Provided entries below:

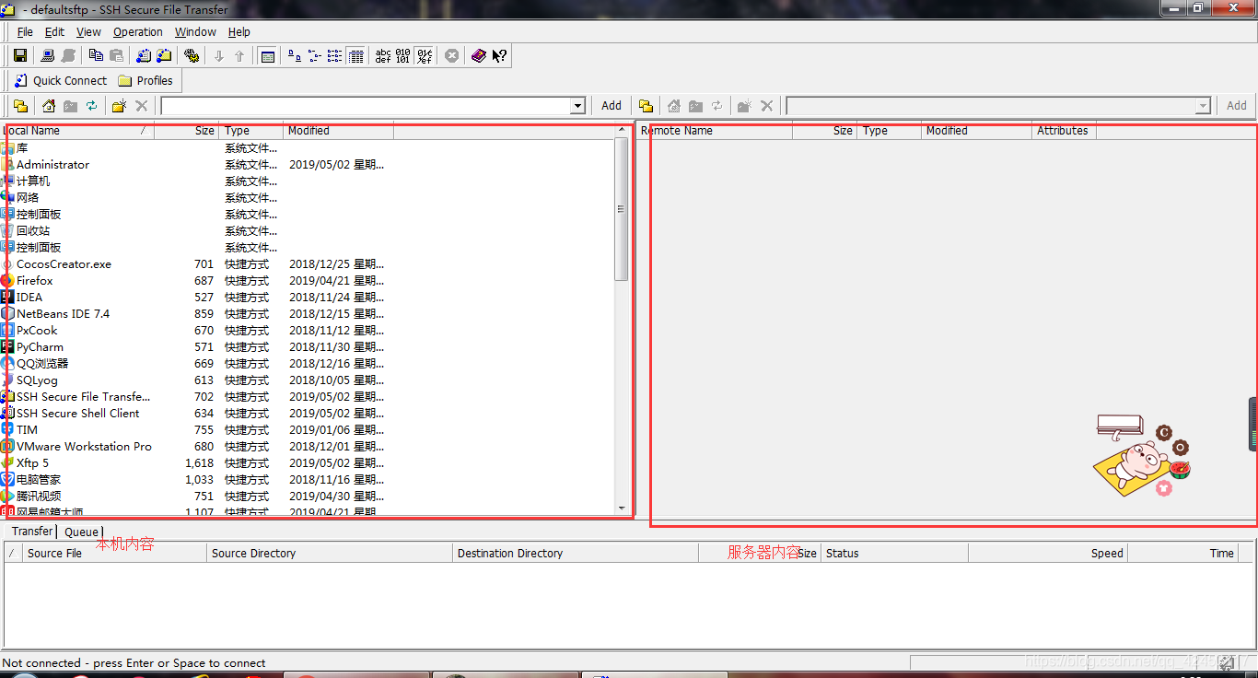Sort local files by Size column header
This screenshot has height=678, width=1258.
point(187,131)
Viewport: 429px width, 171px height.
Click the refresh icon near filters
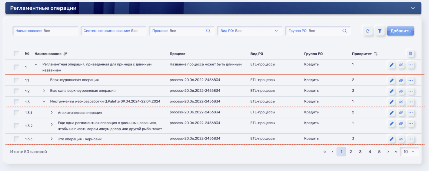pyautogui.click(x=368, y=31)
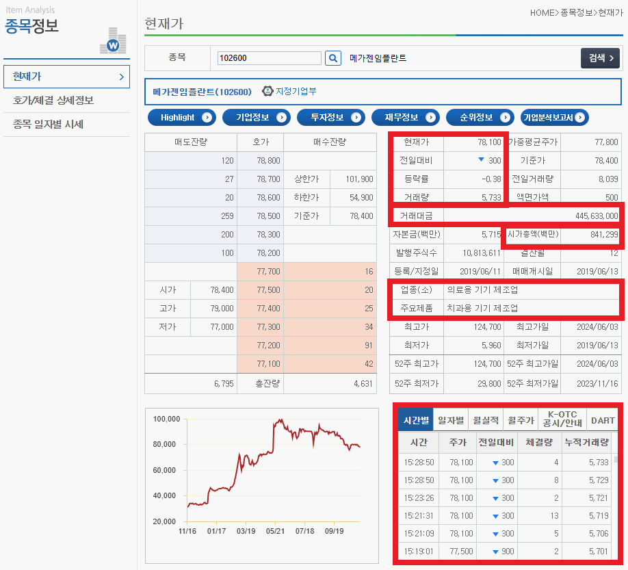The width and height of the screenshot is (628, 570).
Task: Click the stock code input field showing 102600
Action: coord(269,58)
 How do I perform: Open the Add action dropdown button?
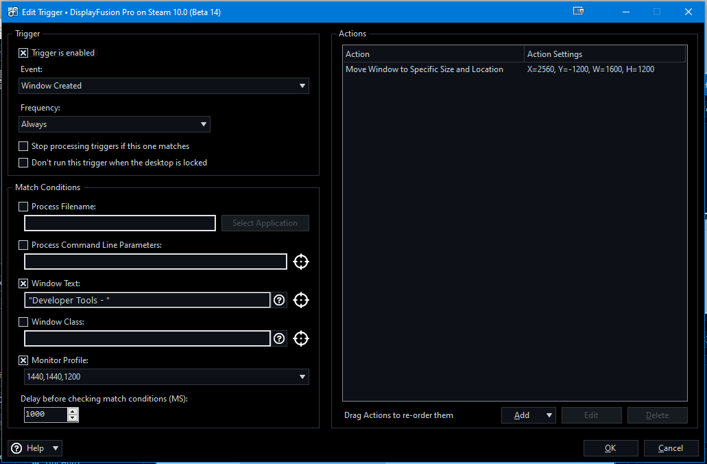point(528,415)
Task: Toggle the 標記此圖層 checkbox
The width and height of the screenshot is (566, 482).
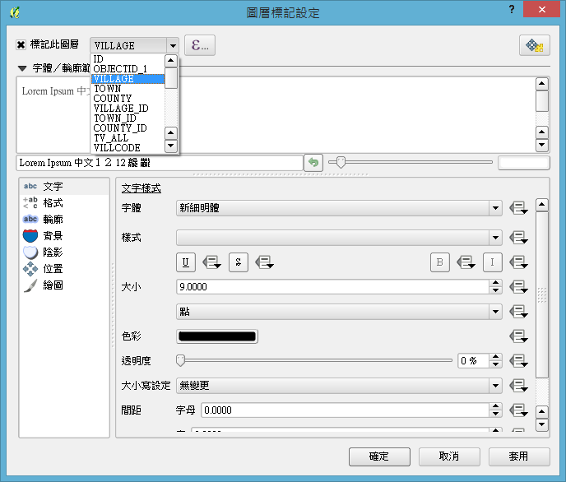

End of Provided entries.

Directions for this task:
Only what runs from the line holding "Viewport: 429px width, 171px height." through the end of the entries above is to be given again, exactly, with every picture omitted.

Worked solution:
Viewport: 429px width, 171px height.
Click the refresh icon near filters
pyautogui.click(x=368, y=31)
The width and height of the screenshot is (628, 570).
Task: Click the stock code input field showing 102600
Action: coord(269,58)
 How do I perform: Open the Add action dropdown button?
point(528,415)
Task: Toggle the 標記此圖層 checkbox
The width and height of the screenshot is (566, 482).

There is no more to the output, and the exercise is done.